George Washington, however, seemed to know my desire, and he smiled at me. “Ethan, we are deeply grateful for everything you have done for us, and we thank you for your friendship. I hope we will meet again when your story is finished in this world and you stand before our Maker. Goodbye, Ethan.”
I opened my mouth to reply, but a sudden sound of air blowing towards us cut off the words. I turned towards the sound, and suddenly a gust of wind surrounded me and a whistling sound again assaulted my ears. I stooped over and held my hands over my ears, and the sound passed.
I turned back towards the Founding Fathers, but they were gone. I stood staring at the spot where the men had just been, wondering if it had all been a dream. I put my hand in my pocket, and a cold piece of metal met my touch. I pulled out the Spanish dollar coin given to me by the Founding Fathers at the car dealership. I smiled as I looked at it.

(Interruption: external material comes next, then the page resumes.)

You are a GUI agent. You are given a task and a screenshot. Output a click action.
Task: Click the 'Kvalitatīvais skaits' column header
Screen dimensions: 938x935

*First Annual Address, to both House of Congress (8 January 1790). Cited from Wikiquote.
**"I recollected that her eye excelled in brightness, that of any other animal, and that she has no eye-lids—She may therefore be esteemed an emblem of vigilance.—She never begins an attack, nor, when once engaged, ever surrenders: She is therefore an emblem of magnanimity and true courage.—As if anxious to prevent all pretensions of quarreling with her, the weapons with which nature has furnished her, she conceals in the roof of her mouth, so that, to those who are unacquainted with her, she appears to be a most defenseless animal; and even when those weapons are shewn and extended for her defense, they appear weak and contemptible; but their wounds however small, are decisive and fatal:—Conscious of this, she never wounds till she has generously given notice, even to her enemy, and cautioned him against the danger of stepping on her.—Was I wrong, Sir, in thinking this a strong picture of the temper and conduct of America?" Benjamin Franklin on the rattlesnake. Pennsylvania Journal, December 27, 2013.
***cited from Wikiquote, on George Washington.